A few weeks back one of RKG's sharp analysts provided insight into the vexing problems associated with thin data. Given the conversion rates in retail PPC, it becomes very difficult to separate signal from noise when the number of click-throughs is relatively small. This has some important consequences for paid search management and how we think about and react to data.
The most important metric to measure and predict in paid search is the value per click associated with a given ad. Value could be leads, sales dollars, margin dollars or some other metric that corresponds even more closely to "goodness" to the advertiser. Tying the cost per click paid to this value per click for each ad maximizes value within an advertiser's ROI needs.
However, at the ad level, we don't often have enough data to separate the signal from the noise. Analyzing statistical noise is a waste of time; reacting to statistical noise can be a fatal error. The solution is to add data until the signal is reasonably clear.
Please forgive a photography metaphor. If thin data is analogous to insufficient light, we can say that there are essentially two ways to generate a clear picture:
- by widening the aperture; or
- by lengthening the time of exposure
(the third option of a flash would be akin to adding artificial data -- not a good idea).
Widening the aperture means aggregating data from a wider set of closely related ads; lengthening the exposure means incorporating data from farther and farther back in history. Both solutions are fraught with peril and consequences that must be addressed, and the proper combination of the two approaches may vary across the portfolio of ads. This is where data modeling comes in for paid search, and where the Frankencamera might reign in digital photography.
But my point is not to wade into the weeds of details right now. The point is simply this: every program no matter how big or small must wrestle with thin data at some level.

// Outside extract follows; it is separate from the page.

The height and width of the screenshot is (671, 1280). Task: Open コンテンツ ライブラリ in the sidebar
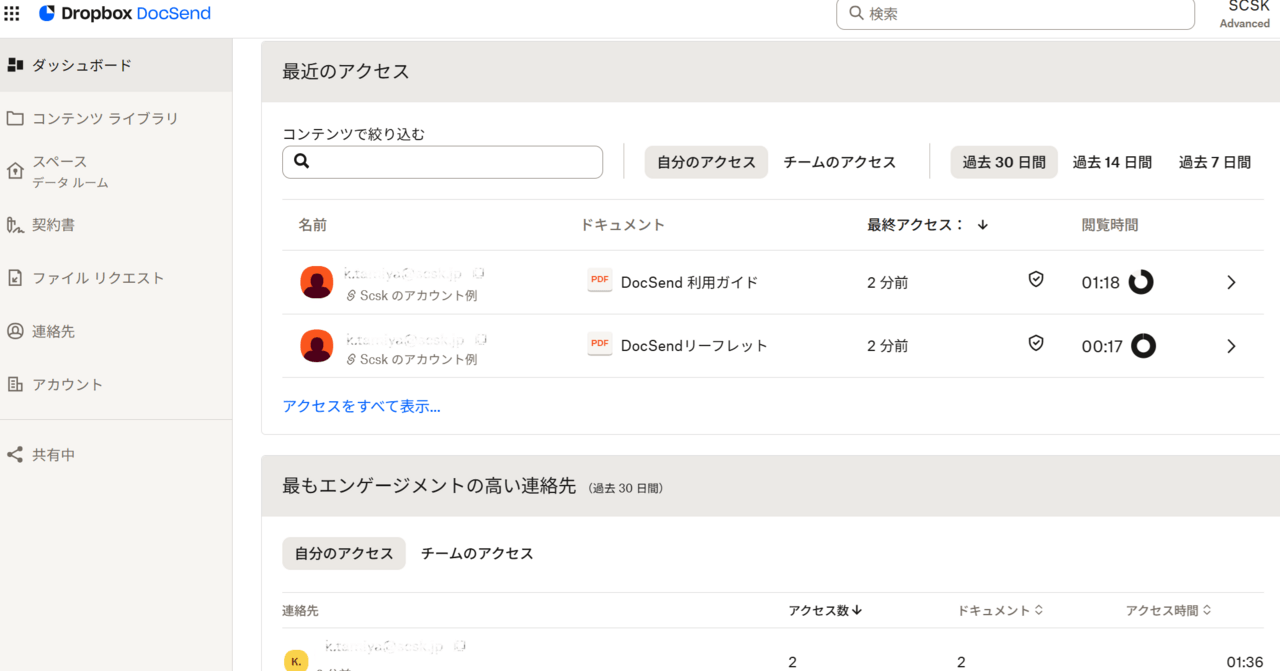coord(105,118)
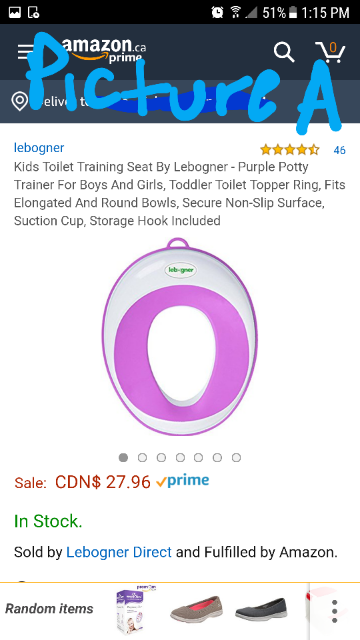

Small programs may have so little conversion data each week (less than 50 or 100 conversions on competitive search ads) that the performance of the whole is noisy week-to-week.
For larger programs, the performance of the whole may stabilize into a clear signal week to week or even day to day, but there will be categories of keywords, or even whole engines (Ask, MSN) that require a broader data set to view sensibly. This does not reflect a failure of analytic power, but simply fundamental laws of statistics.

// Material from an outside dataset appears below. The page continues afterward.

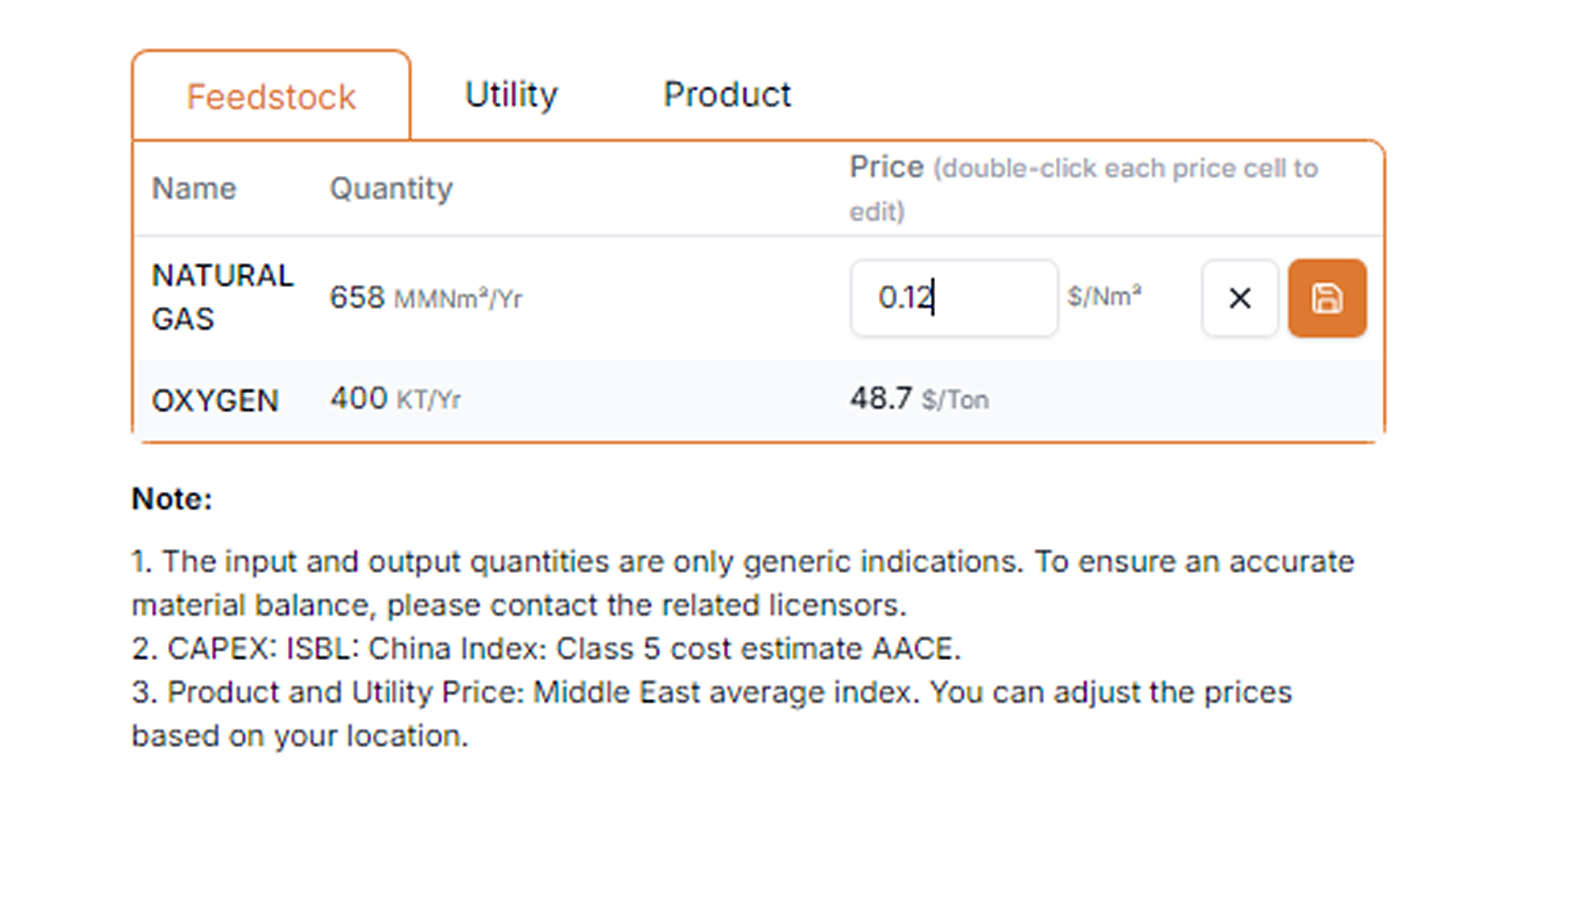Focus the natural gas price input field

click(953, 298)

The more sparse the data the less value there is in fine tuning. Tiny programs may not benefit from day-parting or many other advanced techniques that are materially helpful for larger programs. It's one of the reasons that a "how to" book for paid search is hard to write: what is imperative for some is a waste of time for others.
But even the biggest players in paid search can get lost in the randomness of statistical noise, forcing conversations about nothing and reactions to non-issues. We've sometimes contemplated whether a paid search reporting tool should even provide a keyword-level performance report for a single day, or whether it would be better service to send up an error message to the effect: "We're sorry, nothing good will come of looking at this data. Please request a different report."
Then again, some of the heaviest hitters find tremendous value in hourly performance monitoring of head terms during their peak seasons, so...
Anyhow, consider the expected variance in performance for an ad, keyword, group or program before making unwarranted adjustments. Adjust the aperture and exposure to get a clear picture of performance and the correct next steps to take.